The hierarchy model of meaning

  • Storytelling is the central act of communication, but every story is embedded with multiple contexts, or frames. The words of a story will only make sense if they are understood within the framework of a specific episode, the relationship between the parties, the self-identity of the speaker, and the culture from which he or she comes.
    • These concepts rarely have equal significance when trying to figure out what a person means, so Pearce suggests we rank order their importance for interpreting a given speech act.
  • Utterance: the words spoken
  • Speech act: what the words do
    • E.g. criticizing or helping?
  • Episode: Communication routine with definite boundaries and rules
  • Relationship: Who participants are to each other
    • Suggests how a speech act might be interpreted.
  • Identity: Self-concept
  • Culture: Web of meanings and values shared by a group.
    • People who come from different cultures won’t interpret messages exactly the same way.

Everything in a conversation is connected to everything else. Coherence is possible only when we perceive the flow of conversation.
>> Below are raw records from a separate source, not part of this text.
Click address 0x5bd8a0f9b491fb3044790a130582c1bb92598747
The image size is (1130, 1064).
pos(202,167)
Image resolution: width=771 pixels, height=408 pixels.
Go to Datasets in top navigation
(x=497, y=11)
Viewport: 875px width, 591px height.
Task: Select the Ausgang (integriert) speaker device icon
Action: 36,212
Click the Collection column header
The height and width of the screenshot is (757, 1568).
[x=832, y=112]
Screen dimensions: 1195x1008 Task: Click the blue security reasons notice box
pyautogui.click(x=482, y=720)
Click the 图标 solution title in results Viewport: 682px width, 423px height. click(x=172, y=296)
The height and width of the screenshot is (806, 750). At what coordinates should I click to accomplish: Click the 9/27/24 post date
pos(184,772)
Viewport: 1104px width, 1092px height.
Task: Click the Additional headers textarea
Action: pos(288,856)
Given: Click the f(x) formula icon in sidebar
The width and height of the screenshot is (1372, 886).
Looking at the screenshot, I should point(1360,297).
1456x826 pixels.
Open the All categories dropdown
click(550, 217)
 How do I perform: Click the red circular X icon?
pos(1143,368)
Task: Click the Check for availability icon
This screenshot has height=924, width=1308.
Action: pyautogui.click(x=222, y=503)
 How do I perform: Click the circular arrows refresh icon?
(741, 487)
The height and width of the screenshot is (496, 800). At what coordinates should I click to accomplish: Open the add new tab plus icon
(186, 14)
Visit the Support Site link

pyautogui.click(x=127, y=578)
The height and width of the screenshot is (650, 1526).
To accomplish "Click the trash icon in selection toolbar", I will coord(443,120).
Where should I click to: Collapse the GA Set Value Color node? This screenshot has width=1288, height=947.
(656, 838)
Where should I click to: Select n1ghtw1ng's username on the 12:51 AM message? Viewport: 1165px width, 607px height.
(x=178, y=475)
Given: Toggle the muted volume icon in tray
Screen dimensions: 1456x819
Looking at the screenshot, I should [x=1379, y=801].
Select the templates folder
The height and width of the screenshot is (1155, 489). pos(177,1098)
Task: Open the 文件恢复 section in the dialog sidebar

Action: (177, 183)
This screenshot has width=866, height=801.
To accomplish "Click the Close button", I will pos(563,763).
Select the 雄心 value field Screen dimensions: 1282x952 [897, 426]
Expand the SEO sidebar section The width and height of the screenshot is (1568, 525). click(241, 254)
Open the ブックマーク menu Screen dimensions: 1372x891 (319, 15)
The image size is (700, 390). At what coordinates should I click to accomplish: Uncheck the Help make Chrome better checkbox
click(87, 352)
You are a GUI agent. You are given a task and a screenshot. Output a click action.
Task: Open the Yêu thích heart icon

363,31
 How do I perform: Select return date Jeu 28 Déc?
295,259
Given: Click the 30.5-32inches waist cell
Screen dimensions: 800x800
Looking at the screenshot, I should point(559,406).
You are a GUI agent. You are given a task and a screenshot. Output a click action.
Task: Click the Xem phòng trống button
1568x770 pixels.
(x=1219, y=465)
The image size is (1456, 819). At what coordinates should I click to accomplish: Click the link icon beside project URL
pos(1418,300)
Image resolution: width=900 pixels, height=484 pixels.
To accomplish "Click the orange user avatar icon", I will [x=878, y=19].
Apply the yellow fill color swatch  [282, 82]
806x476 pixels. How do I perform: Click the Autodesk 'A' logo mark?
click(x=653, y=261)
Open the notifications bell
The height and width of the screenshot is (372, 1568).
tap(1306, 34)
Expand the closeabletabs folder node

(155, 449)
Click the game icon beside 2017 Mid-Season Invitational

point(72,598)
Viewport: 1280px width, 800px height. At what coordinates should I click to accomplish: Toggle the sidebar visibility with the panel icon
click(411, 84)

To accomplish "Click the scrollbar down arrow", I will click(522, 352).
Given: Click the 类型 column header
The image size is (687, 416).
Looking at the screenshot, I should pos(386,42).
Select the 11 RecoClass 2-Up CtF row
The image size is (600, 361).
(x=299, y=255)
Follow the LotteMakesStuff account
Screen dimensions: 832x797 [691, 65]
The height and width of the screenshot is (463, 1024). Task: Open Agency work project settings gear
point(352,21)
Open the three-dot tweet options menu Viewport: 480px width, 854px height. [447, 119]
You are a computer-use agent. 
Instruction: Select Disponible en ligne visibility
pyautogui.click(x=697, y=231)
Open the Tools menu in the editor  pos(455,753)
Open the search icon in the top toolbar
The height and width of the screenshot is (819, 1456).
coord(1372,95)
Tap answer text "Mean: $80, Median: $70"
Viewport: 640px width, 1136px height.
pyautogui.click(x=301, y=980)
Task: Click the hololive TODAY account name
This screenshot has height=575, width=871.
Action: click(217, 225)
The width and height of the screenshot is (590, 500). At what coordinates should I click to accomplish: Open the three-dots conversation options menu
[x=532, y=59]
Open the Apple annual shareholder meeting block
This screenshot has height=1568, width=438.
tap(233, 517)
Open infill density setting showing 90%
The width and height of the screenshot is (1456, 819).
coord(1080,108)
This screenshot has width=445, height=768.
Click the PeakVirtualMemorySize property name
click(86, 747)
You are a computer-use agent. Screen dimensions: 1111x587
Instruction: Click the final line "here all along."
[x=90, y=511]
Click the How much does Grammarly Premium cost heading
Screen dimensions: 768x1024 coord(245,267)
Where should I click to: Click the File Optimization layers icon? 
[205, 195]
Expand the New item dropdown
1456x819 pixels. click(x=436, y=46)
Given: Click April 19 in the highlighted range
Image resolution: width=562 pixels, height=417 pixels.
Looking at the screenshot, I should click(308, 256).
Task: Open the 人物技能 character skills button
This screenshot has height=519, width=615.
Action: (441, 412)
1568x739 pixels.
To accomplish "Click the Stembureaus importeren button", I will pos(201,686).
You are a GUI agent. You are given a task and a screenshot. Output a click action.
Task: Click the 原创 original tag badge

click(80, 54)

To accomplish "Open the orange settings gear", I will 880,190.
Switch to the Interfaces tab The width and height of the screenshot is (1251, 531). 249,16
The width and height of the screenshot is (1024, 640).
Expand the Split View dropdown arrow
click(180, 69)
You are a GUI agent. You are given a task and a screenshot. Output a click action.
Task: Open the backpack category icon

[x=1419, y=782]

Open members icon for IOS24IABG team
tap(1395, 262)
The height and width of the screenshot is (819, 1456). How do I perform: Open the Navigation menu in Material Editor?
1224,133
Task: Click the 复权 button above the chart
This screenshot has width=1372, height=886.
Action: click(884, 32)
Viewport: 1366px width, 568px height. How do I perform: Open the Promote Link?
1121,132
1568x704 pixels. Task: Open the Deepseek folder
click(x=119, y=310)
Me –> Culture + Speech Act

You –> Culture + Speech Act

The coordination is the combining of two things that are similar, (above)

Using CMM

  • Use to understand what persons-in-conversation do when they communicate.
  • Refuse to simplify communication.
  • Each person uses his/her own hierarchy of meaning. (can use whichever order)
  • Cosmopolitan Communicators recognize and value such differences.
    • Cosmopolitan Communication: a citizen-of-the-word who interacts comfortably with people who come from diverse cultural backgrounds, hold different values, and express discrepant beliefs.

Critique to CMM:

  • Must use all of these to understand communications
  • Inconsistency in how they define their terms or in the way they state their claims. For example, they sometimes use the word coherence to label the process of people making sense of their own stories lived. Yet in other cases, the theorists use the term to refer to persons-in-conversations sharing a common interpretation of their social universe—a meeting of minds.